It’s a mixed bag, but the work of righting the record matters.
This is our newsletter-first column, Microtones. It runs on the site on Fridays, but you can get it in your inbox on Thursdays by signing up for our email newsletter.
Everyone, I think we did it. We may have made it through Women’s History Month (WHM) / International Women’s Day with a minimum of cringe. It took some time, but we have collectively shamed the pink-washing, girl-powering, girl-bossing while still maintaining a gender pay-gap contingent of capitalism to the point they’ve kept the condescension to a minimum.
Not so much the case in politics, where the GOP decided to unironically commemorate the first Women’s History Month in my lifetime when women have fewer rights than they did last go-round, thanks to Republican machinations. Also, transphobes and TERFS responded to ESPN’s story on transgender swimmer Lia Thomas by pretending to care about women’s sports.
Side note: Their uproar assumes that trans women have a biological advantage over cisgender women. Sports are not sex-segregated to because cisgender women can’t compete with cisgender men; it’s because mediocre cisgender men cannot cope with losing to women.
Anyway, patronizing advertising campaigns and hypocritical politics aside, most of this year’s Women’s History Month content has been pretty great. One of the longstanding criticisms has been the focus on white women, but the Wisconsin Historical Society and Madison Public Library’s WHM pages are refreshingly intersectional, especially this list of “12 Iconic Wisconsin Women.” Madison has had events throughout the month to recognize and honor women’s contributions in local arts, activism, and business.
But it’s not enough. The reason we need a separate month to recognize the contributions of women is because our role is diminished or excluded from the storytelling of this country the other 11. Women are treated as a separate entity to be squeezed into the footnotes. We are seen as driftwood that once in a while gets caught up in the flow of events, instead of agents of change.

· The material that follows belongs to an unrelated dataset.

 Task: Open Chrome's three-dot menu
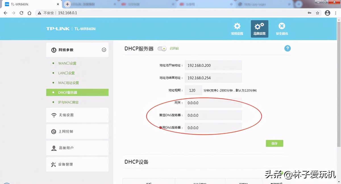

European historian Nancy Goldstone wrote in a 2018 commentary for Time about how the ultimate goal is for society to recognize that women’s history is just history.
“But by allowing women to be shunted off to the side in this way—for no matter how impressive the academic department, or how large the museum, or how many previously unknown females are highlighted in the month of March, that is what we are doing—we ensure that women remain a subset of history rather than integral components of recognized major events,” Goldstone wrote.
Goldstone wrote about how European historians preferred to perpetuate a story about Joan of Arc being led by angels to help Charles VII instead of acknowledging it was his mother-in-law, Yolande of Aragon, queen of Sicily, “one of the most competent and effective politicians in world history,” who recruited her, then organized and financed her army. Goldstone recalled a male interviewer who said that Queen Catherine de’ Medici is best known for bringing “fine cuisine to France,” even though she was also responsible for the slaughter of thousands of French Protestants, known as the Huguenots. Perpetuating genocide is not inspiring like the Joan of Arc story; the point isn’t that women have always been heroes, but that they have always shaped our world. “The future is female,” as they say, but so was the past.
Women are the reason the U.S. implemented child labor laws, prohibition, and its repeal. Rosa Parks didn’t stay seated because she was tired; she was a longtime activist and organizer who was instrumental in the Montgomery bus boycott. I knew the name Cesar Chavez years before I’d even heard of Dolores Huerta, even though she co-founded the National Farm Workers’ Association with Chavez. I could go on.
The marginalization of histories, an issue that impacts all marginalized groups, is slow to change, because so many are invested in the story that marginalization accommodates. How can you rectify slavery and anti-Black racism with the idea that the United States is the greatest country in the world? You minimize its role in history. Then the 1619 Project shows how slavery and anti-Black racism have been foundational in the country’s banking, agriculture, diet, labor, healthcare, etc., and the people invested in that marginalization lose their damn minds.
There’s a similar investment in the marginalization of women’s role in history. As catchy as “It’s A Man’s World” by James Brown is, I can’t get past the message of the lyrics, which portray men as the architects of the world and women merely as decoration. The reality is that some of us were relegated to the unseen work of setting the foundation, installing plumbing, and running the electrical systems while others got to take credit for the whole house. But without everyone else’s labor, that house would have been nothing more than a shack.